(Dataset entries)
● ● ● ● ●
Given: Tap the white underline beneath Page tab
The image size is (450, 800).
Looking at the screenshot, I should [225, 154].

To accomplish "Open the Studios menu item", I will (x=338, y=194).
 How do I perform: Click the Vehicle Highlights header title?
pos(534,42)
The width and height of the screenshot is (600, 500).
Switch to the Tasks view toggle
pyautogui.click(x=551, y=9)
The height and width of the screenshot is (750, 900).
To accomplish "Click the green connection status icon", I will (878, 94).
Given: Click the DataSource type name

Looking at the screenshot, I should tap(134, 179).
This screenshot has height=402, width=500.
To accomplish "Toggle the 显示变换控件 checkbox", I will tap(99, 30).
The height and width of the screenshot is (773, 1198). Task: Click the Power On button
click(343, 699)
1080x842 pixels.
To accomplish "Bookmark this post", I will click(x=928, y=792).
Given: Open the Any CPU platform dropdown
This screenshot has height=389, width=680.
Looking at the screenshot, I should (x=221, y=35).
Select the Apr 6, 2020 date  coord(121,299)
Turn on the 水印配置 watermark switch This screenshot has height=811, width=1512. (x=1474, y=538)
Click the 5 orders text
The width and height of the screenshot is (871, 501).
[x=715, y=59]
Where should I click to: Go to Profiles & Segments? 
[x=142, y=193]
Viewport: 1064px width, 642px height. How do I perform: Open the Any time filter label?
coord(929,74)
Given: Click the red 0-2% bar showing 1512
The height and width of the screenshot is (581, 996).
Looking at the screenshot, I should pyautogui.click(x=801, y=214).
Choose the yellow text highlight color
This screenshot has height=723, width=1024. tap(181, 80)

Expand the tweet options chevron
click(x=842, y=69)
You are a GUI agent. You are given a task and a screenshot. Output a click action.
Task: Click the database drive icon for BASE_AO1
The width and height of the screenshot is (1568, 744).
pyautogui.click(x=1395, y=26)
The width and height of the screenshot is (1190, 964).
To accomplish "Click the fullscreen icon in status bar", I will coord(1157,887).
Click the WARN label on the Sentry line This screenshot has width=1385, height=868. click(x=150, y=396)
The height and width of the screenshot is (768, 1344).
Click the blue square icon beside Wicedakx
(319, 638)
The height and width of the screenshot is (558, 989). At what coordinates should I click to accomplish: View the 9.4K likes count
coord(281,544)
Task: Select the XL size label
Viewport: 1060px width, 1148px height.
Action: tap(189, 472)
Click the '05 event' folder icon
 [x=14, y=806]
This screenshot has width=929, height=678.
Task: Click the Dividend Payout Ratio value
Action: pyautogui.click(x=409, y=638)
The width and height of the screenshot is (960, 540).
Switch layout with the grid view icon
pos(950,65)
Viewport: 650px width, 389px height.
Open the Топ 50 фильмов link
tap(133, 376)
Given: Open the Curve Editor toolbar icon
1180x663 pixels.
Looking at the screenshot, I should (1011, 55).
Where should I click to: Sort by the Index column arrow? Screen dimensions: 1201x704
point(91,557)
● ● ● ● ●
### How to complete this task
Only the lines from the first line of the records through the one containing "Given: Click the red 0-2% bar showing 1512" should be reproduced, exactly, with both of them included.

### Result of this exercise
Given: Tap the white underline beneath Page tab
The image size is (450, 800).
Looking at the screenshot, I should [225, 154].

To accomplish "Open the Studios menu item", I will (x=338, y=194).
 How do I perform: Click the Vehicle Highlights header title?
pos(534,42)
The width and height of the screenshot is (600, 500).
Switch to the Tasks view toggle
pyautogui.click(x=551, y=9)
The height and width of the screenshot is (750, 900).
To accomplish "Click the green connection status icon", I will (878, 94).
Given: Click the DataSource type name

Looking at the screenshot, I should tap(134, 179).
This screenshot has height=402, width=500.
To accomplish "Toggle the 显示变换控件 checkbox", I will tap(99, 30).
The height and width of the screenshot is (773, 1198). Task: Click the Power On button
click(343, 699)
1080x842 pixels.
To accomplish "Bookmark this post", I will click(x=928, y=792).
Given: Open the Any CPU platform dropdown
This screenshot has height=389, width=680.
Looking at the screenshot, I should (x=221, y=35).
Select the Apr 6, 2020 date  coord(121,299)
Turn on the 水印配置 watermark switch This screenshot has height=811, width=1512. (x=1474, y=538)
Click the 5 orders text
The width and height of the screenshot is (871, 501).
[x=715, y=59]
Where should I click to: Go to Profiles & Segments? 
[x=142, y=193]
Viewport: 1064px width, 642px height. How do I perform: Open the Any time filter label?
coord(929,74)
Given: Click the red 0-2% bar showing 1512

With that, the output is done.